Try it
Go line by line through the records below. Copy whichever lines contain the string "options".

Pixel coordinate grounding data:
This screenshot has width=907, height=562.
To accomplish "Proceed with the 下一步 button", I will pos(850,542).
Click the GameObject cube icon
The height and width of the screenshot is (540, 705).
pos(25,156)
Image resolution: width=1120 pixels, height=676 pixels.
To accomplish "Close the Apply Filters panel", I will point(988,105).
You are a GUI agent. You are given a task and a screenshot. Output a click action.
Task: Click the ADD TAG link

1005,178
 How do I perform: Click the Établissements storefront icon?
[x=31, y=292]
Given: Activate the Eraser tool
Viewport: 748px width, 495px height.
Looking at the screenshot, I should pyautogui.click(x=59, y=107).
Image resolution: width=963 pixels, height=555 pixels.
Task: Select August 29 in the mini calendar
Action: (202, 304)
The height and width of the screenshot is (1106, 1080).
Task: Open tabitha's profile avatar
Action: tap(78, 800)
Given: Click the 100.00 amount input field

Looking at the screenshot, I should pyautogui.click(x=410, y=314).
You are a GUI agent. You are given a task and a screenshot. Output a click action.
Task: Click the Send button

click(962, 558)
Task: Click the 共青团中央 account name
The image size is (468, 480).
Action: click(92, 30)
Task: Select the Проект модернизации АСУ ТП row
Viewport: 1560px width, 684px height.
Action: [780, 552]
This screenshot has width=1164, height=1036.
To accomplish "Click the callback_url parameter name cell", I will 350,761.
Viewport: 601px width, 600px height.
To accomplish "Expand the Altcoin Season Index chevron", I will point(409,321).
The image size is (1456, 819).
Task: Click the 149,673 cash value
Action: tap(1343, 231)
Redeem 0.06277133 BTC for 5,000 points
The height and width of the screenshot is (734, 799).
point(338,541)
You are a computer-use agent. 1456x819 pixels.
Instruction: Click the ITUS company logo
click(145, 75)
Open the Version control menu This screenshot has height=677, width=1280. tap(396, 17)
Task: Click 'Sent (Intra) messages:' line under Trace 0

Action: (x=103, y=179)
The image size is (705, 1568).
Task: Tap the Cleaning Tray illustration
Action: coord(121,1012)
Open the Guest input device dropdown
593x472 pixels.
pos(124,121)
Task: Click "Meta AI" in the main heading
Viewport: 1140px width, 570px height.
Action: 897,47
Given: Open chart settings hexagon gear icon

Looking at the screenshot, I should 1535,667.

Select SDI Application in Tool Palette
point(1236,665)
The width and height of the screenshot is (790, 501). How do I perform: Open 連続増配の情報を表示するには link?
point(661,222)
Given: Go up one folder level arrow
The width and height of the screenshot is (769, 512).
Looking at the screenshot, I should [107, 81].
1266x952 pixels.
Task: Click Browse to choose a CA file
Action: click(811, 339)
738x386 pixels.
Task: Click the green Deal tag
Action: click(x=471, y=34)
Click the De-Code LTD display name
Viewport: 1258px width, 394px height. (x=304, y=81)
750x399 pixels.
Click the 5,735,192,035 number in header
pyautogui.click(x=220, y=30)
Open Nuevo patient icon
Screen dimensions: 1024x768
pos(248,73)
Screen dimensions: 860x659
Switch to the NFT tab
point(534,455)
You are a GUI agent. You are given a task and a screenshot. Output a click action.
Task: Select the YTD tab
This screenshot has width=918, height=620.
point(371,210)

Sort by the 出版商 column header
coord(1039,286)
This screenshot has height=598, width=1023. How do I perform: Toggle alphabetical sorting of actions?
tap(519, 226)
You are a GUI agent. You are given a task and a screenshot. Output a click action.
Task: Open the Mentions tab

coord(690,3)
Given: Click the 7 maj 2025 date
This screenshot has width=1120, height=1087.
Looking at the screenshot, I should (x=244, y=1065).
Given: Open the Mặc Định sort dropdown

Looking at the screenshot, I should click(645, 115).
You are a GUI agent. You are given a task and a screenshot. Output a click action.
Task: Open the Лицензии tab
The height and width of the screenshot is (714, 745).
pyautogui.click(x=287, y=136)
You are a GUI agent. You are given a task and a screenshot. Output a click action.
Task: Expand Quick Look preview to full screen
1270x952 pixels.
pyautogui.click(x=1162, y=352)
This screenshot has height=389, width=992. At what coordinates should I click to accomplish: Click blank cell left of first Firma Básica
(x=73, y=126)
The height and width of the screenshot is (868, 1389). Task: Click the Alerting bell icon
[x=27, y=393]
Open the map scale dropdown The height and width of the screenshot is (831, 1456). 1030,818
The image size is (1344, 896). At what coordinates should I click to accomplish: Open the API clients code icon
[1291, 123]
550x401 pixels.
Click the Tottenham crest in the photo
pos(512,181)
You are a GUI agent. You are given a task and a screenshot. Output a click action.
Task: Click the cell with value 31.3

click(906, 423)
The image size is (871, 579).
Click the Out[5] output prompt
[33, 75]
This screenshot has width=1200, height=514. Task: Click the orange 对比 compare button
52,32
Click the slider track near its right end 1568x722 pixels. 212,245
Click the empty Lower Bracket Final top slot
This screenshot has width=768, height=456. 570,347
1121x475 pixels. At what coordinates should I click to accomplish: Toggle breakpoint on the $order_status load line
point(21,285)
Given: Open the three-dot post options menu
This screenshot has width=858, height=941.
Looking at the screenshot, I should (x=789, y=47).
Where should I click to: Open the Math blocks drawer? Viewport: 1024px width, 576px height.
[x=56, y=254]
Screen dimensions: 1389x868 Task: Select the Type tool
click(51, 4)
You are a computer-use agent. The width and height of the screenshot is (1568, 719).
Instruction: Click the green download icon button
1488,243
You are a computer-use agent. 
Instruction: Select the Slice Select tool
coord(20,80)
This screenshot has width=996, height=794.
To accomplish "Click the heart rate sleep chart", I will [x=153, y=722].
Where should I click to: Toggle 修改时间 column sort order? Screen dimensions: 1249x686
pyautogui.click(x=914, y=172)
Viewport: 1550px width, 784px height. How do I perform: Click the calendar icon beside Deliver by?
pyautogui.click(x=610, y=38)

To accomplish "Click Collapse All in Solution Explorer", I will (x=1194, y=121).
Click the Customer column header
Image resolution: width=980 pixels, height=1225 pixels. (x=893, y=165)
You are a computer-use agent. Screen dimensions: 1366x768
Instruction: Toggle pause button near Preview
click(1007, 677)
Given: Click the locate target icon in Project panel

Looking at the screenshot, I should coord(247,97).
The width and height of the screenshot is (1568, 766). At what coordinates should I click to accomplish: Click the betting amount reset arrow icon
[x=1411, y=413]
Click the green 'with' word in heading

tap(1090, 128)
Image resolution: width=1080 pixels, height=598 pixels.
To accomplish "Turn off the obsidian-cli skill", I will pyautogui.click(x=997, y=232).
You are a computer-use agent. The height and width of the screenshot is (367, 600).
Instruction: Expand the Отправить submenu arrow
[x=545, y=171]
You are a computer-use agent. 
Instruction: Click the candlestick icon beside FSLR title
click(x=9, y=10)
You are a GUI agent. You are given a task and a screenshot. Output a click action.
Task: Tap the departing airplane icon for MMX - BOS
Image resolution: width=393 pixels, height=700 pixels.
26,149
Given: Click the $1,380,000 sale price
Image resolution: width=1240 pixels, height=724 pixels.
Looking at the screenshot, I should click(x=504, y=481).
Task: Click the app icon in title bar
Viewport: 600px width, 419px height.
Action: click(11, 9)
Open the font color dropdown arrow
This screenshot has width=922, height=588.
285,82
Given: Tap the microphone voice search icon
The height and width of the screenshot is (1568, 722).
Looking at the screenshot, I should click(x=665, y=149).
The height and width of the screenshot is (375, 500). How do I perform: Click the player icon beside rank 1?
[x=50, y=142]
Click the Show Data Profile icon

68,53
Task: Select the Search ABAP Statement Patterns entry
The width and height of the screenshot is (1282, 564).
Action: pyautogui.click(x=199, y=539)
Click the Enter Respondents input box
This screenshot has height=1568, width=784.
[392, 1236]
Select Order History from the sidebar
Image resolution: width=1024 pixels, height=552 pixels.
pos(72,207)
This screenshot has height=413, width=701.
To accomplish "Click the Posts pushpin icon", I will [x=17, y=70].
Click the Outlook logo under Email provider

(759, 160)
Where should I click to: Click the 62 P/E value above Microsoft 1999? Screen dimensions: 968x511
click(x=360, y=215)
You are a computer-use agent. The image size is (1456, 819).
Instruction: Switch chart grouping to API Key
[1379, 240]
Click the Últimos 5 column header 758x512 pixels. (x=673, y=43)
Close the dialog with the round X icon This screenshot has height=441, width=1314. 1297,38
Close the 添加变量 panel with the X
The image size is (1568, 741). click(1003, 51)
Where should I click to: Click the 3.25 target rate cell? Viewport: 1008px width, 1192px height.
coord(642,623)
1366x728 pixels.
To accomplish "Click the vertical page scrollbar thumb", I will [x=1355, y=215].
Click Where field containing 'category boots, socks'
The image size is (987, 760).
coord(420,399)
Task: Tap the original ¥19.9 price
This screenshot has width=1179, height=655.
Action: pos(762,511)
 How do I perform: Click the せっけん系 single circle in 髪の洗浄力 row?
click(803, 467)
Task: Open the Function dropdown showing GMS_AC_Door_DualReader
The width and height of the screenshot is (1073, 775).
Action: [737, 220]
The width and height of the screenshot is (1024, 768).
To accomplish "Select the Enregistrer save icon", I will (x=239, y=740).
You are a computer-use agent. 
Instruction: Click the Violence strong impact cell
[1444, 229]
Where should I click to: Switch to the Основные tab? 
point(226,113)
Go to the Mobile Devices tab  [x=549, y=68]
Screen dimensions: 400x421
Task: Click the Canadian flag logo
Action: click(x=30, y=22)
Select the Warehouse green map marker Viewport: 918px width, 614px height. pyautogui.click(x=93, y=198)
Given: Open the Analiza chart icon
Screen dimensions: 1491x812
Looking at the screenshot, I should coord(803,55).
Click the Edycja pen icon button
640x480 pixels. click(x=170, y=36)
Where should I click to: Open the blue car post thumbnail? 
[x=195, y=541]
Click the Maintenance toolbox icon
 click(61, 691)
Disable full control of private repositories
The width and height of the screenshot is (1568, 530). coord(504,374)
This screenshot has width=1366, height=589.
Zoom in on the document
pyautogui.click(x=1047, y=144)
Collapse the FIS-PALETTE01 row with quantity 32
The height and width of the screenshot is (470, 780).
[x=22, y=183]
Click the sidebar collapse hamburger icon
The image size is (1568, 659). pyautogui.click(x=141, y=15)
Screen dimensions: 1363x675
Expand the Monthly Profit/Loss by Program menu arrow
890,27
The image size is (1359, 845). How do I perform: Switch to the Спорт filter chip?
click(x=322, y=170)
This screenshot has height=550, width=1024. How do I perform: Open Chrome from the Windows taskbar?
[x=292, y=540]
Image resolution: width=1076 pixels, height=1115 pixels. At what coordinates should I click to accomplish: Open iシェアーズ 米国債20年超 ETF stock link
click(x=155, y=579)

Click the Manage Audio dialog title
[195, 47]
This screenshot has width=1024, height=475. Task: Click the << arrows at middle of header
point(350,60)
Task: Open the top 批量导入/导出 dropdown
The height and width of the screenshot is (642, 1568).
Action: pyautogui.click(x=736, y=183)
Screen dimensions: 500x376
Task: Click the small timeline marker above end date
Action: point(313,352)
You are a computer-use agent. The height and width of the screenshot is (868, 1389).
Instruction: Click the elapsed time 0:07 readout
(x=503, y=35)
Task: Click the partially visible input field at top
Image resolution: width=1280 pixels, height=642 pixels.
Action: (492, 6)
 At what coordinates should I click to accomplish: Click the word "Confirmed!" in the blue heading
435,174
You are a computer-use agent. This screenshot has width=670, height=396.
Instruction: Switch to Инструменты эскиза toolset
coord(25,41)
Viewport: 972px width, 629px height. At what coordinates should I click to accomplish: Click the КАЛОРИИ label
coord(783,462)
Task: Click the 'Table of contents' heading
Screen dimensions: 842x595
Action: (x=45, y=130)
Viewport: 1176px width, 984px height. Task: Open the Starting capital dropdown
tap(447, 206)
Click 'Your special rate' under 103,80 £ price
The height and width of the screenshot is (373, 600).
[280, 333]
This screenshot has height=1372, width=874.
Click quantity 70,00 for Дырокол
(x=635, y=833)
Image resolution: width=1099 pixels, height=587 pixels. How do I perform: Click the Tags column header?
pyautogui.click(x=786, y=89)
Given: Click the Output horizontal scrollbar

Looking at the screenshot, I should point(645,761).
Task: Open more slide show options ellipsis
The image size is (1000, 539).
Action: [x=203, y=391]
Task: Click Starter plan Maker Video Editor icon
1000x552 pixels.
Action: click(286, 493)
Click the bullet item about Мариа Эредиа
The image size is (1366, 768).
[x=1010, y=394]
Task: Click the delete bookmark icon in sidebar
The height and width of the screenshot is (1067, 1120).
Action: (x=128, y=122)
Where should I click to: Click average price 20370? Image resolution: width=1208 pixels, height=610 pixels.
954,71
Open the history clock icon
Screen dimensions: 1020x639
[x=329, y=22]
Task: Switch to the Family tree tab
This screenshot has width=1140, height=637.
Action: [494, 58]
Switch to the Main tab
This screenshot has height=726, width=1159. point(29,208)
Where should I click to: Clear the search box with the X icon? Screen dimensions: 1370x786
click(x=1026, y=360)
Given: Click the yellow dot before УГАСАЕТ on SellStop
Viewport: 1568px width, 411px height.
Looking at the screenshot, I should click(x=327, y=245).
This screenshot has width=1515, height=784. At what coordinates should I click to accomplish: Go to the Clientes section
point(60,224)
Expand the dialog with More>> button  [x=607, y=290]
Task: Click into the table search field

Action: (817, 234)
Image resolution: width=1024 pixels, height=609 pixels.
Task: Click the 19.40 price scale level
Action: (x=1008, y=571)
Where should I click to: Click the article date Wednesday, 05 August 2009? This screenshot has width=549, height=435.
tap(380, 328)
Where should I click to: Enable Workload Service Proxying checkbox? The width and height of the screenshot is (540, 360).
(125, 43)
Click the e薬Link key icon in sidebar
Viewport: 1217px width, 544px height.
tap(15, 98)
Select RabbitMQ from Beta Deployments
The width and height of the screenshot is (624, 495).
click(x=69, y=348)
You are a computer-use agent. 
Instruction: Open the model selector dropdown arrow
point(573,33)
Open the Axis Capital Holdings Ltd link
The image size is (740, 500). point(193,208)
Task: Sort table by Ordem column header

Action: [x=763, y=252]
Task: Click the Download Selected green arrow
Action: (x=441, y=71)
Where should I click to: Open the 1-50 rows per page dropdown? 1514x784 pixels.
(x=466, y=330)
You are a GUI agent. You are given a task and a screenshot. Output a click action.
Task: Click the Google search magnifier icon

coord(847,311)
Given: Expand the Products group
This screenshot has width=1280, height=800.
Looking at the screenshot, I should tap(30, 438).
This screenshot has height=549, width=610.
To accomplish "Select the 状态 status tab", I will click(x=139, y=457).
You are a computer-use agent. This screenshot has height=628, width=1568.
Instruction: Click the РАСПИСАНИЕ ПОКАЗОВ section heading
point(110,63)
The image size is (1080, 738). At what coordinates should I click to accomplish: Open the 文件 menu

Problem solution
Given: Open the three-dot post options menu
Task: Open more slide show options ellipsis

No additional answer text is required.